A democracia tem sido vista, durante muitos anos, e por diversos quadrantes da sociedade portuguesa, como uma conquista e um avanço civilizacional pelo qual muitos portugueses e portuguesas batalharam e pugnaram. Mas, neste final de ano, e sem de forma alguma querer colocar em causa este legado, atrevo-me a perguntar se a maioria das franjas da nossa sociedade sente esta conquista como uma mais-valia ou uma ferramenta que os ajuda a viver verdadeiramente melhor no seu dia a dia?

Perante os mais diversos indicadores sociais, políticos, económicos, religiosos e éticos, não faltam as vozes mudas de esperança a clamar por uma reforma do estado das coisas que traga alento a uma sociedade que continua a empurrar para as margens homens e mulheres que sentem na pele os resultados discriminatórios duma política que traz a responsabilidade de manter um país inteiro para cima dos ombros duma classe média cada vez menor e mais sobrecarregada por impostos, que deveriam ser aliviados pelos cortes na gordura do Estado mas que, infelizmente, pela inoperância ou incapacidade de quem nos governa, vê esta mudança de paradigma sistematicamente adiada.

Acresce a falta de transparência e credibilidade política, com as constantes e graves falhas de Estado, a falta de responsabilização dos intervenientes públicos, económicos e políticos, a somar à elevada carga fiscal sobre os cidadãos, ao endividamento público e manipulação ideológica da saúde, da educação e da justiça, sectores vitais do Estado.

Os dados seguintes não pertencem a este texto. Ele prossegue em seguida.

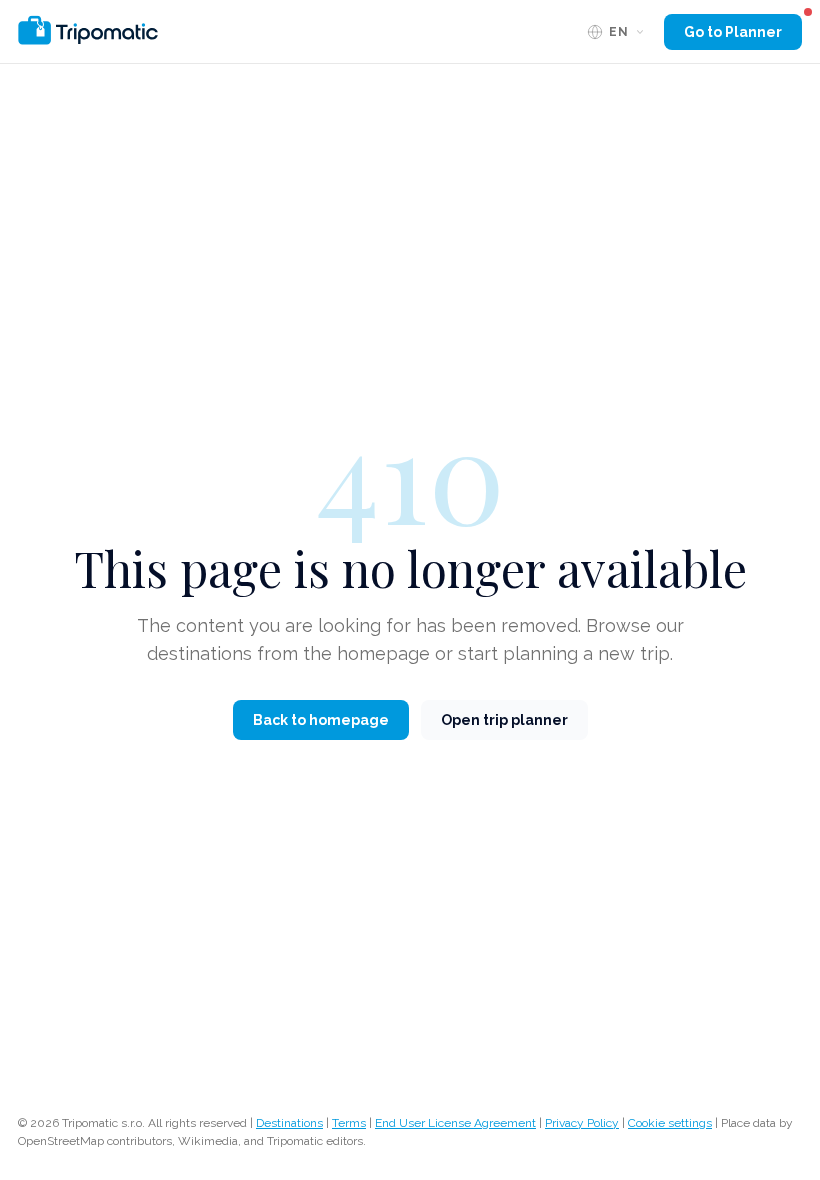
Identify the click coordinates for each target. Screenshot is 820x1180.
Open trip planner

A verdade é que cerca de um milhão de portugueses vivem uma situação de precaridade laboral, número que tende a crescer na medida em que o vínculo instável com o emprego tem aumentado quase 10% ao ano, deixando muitos cidadãos empregados numa situação de insegurança e exposição à evolução da economia. A incerteza atinge também os salários, que além de diminuírem em termos reais devido à subida da inflação, da energia e taxa de juro, refletem também a mais recente discrepância pública e privada com salários diferenciados.

No que toca à economia, a OCDE prevê um abrandamento global, incluindo Portugal, com uma crescente dependência externa e uma dívida pública gigante – que, vai de recorde em recorde apesar da brutal carga fiscal – Portugal depende cada vez menos de si próprio. Ora, não terá chegado a hora de tentarmos fazer diferente para não cairmos na loucura de esperarmos resultados diferentes continuando a fazer tudo igual? É que a verdadeira crise do país tem a ver com o seu sistema político, e alterar o que é necessário é passar das palavras às soluções.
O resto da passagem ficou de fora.